- [EXERCISE INSTRUCTIONS]: For the records that follow, give the number of lines in which the word "Locate" occurs, with nothing added.

- [Stored records]:
▬▬▬

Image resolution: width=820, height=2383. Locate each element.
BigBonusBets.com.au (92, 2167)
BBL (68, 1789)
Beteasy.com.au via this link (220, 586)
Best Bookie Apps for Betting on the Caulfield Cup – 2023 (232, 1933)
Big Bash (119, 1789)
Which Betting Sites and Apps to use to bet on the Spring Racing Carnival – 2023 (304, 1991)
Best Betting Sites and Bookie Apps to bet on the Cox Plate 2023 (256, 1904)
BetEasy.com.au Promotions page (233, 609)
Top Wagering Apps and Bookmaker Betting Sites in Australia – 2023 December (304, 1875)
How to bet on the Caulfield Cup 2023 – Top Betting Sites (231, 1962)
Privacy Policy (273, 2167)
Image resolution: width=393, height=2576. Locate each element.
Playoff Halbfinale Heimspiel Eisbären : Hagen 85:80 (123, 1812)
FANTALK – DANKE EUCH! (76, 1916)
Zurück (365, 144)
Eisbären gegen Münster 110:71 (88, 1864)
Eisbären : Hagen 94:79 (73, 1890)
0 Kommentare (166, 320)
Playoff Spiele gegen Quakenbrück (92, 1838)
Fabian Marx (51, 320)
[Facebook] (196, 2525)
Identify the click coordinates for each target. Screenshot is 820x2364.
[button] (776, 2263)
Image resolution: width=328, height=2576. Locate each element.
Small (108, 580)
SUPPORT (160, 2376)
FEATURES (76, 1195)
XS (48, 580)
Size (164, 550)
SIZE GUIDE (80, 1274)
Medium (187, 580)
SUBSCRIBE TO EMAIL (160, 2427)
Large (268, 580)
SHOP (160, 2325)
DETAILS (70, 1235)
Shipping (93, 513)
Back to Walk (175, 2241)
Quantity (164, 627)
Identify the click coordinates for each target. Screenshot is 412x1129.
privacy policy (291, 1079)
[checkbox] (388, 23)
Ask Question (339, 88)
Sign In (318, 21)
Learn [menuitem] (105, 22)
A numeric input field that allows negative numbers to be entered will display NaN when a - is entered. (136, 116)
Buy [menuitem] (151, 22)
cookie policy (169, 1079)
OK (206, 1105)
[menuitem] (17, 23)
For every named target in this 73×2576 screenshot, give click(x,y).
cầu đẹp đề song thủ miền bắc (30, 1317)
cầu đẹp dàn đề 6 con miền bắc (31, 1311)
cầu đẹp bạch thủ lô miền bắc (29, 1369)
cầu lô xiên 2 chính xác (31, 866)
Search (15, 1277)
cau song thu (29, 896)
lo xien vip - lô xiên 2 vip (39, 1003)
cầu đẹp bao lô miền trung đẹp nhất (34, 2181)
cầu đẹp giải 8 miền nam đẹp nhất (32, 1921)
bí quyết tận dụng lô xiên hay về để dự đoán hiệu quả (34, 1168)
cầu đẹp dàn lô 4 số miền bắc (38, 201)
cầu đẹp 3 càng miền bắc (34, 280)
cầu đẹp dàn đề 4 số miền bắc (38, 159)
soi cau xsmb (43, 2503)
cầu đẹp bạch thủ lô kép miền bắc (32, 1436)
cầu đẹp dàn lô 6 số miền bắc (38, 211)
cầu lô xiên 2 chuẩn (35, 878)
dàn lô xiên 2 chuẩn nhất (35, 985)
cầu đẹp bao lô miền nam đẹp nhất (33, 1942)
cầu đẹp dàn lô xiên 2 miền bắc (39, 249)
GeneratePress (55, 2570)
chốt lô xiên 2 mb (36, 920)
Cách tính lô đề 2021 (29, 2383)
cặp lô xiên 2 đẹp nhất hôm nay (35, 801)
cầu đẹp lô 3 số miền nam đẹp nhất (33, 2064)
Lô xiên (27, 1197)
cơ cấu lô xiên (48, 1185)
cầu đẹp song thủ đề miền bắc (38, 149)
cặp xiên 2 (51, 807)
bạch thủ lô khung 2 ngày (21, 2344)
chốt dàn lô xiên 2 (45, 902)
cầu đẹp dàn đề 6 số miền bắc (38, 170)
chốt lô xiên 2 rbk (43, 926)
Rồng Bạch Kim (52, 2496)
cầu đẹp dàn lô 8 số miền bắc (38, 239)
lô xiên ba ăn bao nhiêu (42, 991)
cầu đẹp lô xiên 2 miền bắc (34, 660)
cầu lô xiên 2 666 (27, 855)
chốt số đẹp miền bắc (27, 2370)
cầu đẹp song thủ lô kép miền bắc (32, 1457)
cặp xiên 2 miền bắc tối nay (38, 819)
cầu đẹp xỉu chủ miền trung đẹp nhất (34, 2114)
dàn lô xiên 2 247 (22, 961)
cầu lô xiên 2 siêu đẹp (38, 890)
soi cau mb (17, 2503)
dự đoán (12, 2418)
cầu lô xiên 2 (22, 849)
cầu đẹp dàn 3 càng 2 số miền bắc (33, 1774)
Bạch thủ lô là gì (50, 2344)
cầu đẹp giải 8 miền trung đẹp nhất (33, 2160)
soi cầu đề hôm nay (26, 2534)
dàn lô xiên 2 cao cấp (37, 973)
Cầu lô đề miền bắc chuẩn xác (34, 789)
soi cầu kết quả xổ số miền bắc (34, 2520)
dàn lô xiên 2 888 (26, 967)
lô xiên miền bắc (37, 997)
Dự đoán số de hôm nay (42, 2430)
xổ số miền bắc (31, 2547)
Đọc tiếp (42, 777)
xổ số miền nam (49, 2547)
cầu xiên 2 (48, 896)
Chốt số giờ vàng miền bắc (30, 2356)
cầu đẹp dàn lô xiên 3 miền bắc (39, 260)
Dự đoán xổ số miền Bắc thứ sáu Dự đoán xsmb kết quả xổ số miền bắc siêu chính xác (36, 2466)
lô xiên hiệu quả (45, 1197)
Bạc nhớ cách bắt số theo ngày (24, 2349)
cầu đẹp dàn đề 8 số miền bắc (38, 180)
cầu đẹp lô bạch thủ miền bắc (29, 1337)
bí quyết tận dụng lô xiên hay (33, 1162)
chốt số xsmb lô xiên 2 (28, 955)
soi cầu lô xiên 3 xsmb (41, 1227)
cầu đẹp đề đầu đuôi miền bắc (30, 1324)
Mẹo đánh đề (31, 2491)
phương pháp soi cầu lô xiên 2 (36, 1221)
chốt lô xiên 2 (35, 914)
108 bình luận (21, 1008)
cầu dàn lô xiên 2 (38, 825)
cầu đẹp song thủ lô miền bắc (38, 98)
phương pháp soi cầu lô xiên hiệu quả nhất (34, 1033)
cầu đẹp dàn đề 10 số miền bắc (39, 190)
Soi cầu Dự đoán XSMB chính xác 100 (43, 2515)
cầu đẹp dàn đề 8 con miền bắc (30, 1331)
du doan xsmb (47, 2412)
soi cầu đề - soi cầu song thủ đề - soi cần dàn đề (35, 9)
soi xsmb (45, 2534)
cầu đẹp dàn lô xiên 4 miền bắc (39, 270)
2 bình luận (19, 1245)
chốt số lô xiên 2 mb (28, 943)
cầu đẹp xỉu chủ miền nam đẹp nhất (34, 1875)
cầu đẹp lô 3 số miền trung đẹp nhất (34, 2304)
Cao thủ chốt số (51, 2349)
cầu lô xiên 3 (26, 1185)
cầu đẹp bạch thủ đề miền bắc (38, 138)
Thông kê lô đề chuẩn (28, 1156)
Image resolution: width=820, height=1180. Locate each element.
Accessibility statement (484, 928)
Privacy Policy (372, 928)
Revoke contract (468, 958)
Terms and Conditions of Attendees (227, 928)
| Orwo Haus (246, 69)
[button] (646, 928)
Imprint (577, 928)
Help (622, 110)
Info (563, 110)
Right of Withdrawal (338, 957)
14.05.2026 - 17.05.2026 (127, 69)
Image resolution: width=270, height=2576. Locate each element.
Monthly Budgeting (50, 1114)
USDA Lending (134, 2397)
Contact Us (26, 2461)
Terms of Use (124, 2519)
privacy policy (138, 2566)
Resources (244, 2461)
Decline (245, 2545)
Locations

▬▬▬

- [TASK RESULT]: 5